关键词:狂犬病病毒;糖蛋白;二级结构;B细胞表位
狂犬病(Rabies)是由狂犬病病毒(Rabies virus,RV)感染引起的高度致死性人兽共患传染病,广泛分布于亚、非、欧、美等各大洲,一旦发病即引起100%死亡,严重威胁人畜的健康。RV基因组为单股不分节段的负链RNA,含5个大的开放阅读框,编码5 种结构蛋白,即核蛋白( N ) 、基质蛋白( M ) 、磷酸化蛋白( P ) 、糖蛋白( G )和转录酶蛋白( L )。
反向疫苗学是通过分析病毒的基因组序列来预测病原体的抗原信息,然后筛选出合适的候选抗原,进而研制出有效的疫苗。本研究在对RVCVS株糖蛋白基因序列测定的基础上,运用分子生物学软件对其二级结构和B细胞抗原表位进行分析和预测,为狂犬病反向疫苗学的研究提供理论依据。
1 材料与方法
1.1 材料
狂犬病病毒CVS株致死小鼠﹑JM109 菌株由本实验室保存。pMD 18-T载体﹑AMV 反转录酶、Premix TaqDNA聚合酶、RNA酶抑制剂、dNTP及限制性内切酶BamH Ⅰ和EcoR Ⅰ、λ-EcoT14 Ⅰdigest、胶回收试剂盒及质粒提取试剂盒均为宝生物工程(大连)有限公司产品。RNA提取试剂盒购自Qiagen公司。其他试剂均为分析纯试剂。
1.2 引物设计与合成
参考GenBank中收录的RV CVS株G基因序列设计了一对引物,并在G1 、G2 划线处分别加入BamHⅠ、EcoRⅠ酶切位点。

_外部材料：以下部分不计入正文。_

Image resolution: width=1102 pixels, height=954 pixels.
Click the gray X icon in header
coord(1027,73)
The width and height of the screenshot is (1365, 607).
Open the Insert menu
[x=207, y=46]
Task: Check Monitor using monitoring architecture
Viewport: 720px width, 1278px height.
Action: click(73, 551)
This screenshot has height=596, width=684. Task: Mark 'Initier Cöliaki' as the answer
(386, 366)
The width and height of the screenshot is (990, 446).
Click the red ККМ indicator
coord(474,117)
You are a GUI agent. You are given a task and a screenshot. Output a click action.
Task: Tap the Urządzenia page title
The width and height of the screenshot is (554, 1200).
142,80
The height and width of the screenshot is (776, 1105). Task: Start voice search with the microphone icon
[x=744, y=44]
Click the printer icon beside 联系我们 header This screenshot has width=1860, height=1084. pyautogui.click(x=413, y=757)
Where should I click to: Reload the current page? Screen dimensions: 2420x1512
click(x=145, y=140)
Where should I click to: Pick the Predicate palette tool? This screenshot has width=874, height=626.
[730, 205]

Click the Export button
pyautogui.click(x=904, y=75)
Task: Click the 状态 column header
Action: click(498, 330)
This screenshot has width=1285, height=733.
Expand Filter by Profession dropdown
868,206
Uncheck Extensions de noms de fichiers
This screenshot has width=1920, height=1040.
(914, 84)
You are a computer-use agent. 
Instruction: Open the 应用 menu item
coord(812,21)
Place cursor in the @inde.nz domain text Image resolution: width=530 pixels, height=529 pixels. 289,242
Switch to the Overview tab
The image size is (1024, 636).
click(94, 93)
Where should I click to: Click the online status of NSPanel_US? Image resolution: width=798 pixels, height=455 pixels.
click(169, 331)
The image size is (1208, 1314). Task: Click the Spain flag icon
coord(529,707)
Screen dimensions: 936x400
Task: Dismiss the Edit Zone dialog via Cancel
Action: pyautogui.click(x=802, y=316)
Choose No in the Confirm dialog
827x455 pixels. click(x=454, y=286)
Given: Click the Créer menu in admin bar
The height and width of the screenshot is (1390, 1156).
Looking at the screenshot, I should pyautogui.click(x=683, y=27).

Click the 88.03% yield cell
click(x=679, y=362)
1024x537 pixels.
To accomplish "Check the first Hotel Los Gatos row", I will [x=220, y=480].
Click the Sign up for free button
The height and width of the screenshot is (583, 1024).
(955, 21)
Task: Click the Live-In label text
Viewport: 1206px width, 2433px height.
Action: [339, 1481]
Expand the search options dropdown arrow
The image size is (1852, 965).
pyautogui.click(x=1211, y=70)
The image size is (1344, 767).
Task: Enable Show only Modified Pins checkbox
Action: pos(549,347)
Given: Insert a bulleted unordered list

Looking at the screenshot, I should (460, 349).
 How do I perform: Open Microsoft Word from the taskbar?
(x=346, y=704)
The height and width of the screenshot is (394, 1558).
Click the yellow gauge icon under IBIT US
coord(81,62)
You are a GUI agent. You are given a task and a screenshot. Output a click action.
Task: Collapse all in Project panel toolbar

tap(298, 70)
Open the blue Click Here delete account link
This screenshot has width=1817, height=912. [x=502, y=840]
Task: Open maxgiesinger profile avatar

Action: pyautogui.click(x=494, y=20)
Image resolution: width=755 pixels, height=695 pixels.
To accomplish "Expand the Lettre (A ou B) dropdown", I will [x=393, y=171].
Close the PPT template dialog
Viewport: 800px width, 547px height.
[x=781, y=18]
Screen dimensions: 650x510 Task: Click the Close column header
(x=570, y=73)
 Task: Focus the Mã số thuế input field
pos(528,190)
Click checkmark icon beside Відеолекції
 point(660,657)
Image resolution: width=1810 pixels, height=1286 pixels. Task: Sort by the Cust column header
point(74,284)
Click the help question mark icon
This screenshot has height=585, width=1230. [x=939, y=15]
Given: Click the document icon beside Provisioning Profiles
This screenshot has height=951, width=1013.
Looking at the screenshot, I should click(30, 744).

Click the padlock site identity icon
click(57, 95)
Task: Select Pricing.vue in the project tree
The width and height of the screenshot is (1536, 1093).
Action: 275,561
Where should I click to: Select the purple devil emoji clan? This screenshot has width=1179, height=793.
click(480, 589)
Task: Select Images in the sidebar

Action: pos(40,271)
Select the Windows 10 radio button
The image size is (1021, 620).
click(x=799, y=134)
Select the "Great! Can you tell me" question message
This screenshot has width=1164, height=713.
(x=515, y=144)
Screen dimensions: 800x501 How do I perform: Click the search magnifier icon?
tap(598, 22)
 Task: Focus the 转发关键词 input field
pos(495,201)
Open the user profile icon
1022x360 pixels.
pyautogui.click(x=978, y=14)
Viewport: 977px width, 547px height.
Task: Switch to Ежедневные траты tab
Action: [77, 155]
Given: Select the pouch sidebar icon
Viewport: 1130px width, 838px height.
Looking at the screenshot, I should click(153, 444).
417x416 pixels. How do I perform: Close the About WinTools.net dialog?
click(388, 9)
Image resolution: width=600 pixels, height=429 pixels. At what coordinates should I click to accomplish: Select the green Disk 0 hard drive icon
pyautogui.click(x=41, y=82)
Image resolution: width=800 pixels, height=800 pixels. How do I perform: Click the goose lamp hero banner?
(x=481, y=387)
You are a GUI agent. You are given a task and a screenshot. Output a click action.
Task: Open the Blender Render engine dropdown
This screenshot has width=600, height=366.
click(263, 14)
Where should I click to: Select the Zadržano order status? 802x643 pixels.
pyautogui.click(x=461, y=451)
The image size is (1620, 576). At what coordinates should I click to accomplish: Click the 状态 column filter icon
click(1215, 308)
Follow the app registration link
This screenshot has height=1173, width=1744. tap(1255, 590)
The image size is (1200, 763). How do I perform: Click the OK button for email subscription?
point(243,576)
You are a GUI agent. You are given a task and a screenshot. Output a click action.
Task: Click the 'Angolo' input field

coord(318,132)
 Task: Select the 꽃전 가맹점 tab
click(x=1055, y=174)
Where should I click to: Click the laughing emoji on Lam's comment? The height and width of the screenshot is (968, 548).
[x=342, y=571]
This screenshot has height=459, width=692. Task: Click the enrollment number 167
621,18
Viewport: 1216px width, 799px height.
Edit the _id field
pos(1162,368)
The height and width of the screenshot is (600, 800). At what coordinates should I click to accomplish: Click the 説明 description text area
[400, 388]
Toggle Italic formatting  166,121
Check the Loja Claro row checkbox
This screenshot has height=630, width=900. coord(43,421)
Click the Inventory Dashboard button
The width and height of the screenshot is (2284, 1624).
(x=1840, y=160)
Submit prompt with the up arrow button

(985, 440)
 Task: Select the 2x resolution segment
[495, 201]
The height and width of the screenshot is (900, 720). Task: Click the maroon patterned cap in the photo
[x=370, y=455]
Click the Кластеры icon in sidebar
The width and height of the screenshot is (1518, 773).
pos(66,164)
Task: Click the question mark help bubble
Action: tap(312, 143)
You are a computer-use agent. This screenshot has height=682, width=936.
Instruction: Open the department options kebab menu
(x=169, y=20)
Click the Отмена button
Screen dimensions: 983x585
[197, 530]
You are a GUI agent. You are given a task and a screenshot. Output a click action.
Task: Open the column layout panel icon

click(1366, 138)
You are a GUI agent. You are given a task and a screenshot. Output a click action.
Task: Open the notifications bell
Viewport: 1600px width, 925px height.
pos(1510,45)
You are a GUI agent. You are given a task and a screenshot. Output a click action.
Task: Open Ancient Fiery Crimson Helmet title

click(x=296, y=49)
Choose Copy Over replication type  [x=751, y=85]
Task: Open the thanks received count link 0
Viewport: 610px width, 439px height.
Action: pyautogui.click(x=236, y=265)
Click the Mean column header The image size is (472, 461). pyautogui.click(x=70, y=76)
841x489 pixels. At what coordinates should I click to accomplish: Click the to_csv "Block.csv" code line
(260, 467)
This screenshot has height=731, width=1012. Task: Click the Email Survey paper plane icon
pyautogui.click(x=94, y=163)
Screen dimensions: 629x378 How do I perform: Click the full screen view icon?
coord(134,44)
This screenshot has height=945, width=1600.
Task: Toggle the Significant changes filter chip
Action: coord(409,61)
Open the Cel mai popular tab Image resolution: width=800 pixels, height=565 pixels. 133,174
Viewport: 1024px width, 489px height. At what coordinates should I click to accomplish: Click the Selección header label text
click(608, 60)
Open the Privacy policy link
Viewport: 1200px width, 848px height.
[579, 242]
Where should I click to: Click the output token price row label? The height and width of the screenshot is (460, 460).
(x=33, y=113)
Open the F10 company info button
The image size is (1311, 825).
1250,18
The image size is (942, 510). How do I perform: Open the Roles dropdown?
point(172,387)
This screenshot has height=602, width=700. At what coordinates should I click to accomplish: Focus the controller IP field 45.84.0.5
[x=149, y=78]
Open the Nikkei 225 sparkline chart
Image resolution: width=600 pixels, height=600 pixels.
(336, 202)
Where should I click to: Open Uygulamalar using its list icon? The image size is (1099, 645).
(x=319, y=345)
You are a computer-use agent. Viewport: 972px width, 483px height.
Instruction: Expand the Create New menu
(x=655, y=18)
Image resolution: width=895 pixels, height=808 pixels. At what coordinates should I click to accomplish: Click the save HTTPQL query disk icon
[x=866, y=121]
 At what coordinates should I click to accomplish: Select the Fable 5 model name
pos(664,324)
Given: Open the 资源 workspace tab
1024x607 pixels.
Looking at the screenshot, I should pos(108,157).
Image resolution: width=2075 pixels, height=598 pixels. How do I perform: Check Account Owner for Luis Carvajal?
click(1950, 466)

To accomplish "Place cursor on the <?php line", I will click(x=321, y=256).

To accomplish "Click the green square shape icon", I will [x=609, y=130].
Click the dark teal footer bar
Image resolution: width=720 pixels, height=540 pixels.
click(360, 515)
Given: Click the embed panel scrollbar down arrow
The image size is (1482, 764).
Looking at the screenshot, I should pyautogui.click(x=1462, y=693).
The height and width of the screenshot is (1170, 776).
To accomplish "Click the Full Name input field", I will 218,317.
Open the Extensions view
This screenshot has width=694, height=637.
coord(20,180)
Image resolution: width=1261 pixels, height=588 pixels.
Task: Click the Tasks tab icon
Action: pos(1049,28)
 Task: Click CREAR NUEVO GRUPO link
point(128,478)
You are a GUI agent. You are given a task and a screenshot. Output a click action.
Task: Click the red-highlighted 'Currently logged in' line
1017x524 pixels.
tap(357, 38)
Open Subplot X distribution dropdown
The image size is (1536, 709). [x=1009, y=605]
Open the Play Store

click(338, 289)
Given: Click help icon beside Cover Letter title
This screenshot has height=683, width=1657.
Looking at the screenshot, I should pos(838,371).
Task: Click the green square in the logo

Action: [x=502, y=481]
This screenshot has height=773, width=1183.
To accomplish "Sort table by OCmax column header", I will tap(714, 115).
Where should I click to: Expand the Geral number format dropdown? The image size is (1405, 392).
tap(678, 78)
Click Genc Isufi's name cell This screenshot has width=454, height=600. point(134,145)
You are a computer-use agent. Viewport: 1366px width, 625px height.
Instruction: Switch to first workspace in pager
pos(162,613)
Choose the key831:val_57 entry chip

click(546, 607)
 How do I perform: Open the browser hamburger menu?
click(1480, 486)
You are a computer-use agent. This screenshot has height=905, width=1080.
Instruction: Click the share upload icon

上游引物 G1:5′-GCAGGATCCTTCCTCAGGTTCTT-3′
下游引物G2:5′-GACGAATTCTCACAGTCTGATCTC-3′
1.3 病毒RNA 的提取
取狂犬病病毒CVS株致死的小鼠1只,无菌剖检,取脑组织少许,加适量含抗生素的溶液进行研磨,用PBS 制成1∶5的悬液,反复冻融。然后以7 500 r/ min于4 ℃离心10 min,取上清液用于提取RNA。其他步骤按RNA提取试剂盒说明书进行。获得的RNA 于-20 ℃保存或直接用于反转录。
1.4 扩增 G 基因
使用合成的引物G1、G2,用AMV 反转录酶和Premix Taq DNA 聚合酶,进行RT-PCR反应扩增目的基因。
1.5 基因克隆与序列测定
将PCR 产物经10 g/L的琼脂糖凝胶电泳,100 V稳压电泳30 min后,用胶回收试剂盒回收1 575bp处的条带,连接到pMD 18-T载体,转化JM109 感受态细胞,涂布于含氨苄青霉素的琼脂平板,置37℃培养过夜。挑取白色菌落于含氨苄青霉素的LB 液体培养基中,于37 ℃以250r/min摇床培养过夜后提取质粒,采用双酶切及PCR方法鉴定重组质粒,阳性质粒送宝生物工程(大连)有限公司进行测序,并进行序列分析。
1.6 糖蛋白二级结构和B细胞抗原表位的预测
应用Gamier-Robson方法和Chou-Fasman方法预测糖蛋白的二级结构,应用Kyte-Doolittle方法分析糖蛋白的疏水性,以及用Emini方法和Jameson-Wolf方法分别对糖蛋白的表面可能性和抗原指数进行预测。
2 结果
2.1 重组质粒的鉴定
用重组质粒作模板,用引物G1、G2进行 PCR 扩增和BamH Ⅰ和EcoR Ⅰ双酶切,均得到了与目的基因大小一致的约1 575bp的片段,说明本试验中所克隆的目的基因已成功插入pMD 18-T 载体中(图1)。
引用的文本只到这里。